(ACTIVITY)
From the entries, copy out every line in which the word "computer" is found.

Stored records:
....................

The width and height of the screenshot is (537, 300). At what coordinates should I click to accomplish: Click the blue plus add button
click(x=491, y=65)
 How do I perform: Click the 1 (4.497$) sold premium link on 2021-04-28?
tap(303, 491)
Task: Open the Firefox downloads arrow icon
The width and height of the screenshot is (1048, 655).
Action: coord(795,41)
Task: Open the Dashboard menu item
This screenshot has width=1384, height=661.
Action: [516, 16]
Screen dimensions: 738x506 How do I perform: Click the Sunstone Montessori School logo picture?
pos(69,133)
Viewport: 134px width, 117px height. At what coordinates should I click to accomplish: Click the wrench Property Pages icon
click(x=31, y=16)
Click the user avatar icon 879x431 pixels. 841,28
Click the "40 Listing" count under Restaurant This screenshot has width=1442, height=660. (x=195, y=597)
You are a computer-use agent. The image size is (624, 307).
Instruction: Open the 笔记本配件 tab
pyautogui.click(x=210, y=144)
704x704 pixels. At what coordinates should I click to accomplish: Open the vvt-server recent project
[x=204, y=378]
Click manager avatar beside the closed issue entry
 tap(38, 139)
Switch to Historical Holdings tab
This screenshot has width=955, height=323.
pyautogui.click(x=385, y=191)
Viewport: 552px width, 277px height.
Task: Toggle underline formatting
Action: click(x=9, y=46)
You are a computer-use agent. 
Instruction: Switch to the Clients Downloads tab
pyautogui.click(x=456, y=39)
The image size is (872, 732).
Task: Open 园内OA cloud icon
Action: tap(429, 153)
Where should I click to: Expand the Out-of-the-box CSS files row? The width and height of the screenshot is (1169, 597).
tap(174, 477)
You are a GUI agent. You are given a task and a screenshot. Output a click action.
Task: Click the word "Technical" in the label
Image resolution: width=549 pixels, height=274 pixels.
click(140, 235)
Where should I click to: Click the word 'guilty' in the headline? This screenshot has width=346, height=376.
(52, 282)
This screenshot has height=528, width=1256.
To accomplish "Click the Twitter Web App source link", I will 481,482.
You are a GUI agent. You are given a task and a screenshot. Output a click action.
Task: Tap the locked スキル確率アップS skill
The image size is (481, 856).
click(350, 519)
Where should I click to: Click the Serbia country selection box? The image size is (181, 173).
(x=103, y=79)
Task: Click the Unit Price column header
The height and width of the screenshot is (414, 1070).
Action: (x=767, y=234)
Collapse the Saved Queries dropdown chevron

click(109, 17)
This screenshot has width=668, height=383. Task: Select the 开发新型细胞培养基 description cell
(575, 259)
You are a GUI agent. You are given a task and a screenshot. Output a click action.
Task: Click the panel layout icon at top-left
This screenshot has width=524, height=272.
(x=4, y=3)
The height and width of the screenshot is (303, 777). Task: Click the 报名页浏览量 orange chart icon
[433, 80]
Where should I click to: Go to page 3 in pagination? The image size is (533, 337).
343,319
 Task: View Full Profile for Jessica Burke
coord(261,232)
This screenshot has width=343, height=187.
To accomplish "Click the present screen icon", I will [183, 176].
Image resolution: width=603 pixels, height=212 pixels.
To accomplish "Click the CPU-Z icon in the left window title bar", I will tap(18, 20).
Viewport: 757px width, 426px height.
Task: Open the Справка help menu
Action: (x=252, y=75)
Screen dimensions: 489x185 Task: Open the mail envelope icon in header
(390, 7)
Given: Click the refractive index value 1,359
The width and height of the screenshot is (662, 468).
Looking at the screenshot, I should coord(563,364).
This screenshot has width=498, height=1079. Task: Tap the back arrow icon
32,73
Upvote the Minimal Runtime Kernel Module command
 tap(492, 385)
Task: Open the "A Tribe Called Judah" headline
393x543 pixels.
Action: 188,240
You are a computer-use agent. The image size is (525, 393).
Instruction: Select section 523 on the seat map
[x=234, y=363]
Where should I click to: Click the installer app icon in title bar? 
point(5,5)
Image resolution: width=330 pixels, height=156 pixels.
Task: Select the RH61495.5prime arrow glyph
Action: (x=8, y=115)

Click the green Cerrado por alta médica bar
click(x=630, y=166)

....................

(WRITTEN ANSWER)
You are a computer-use agent. The image size is (624, 307).
You are a computer-use agent. 
You are a computer-use agent. The image size is (525, 393).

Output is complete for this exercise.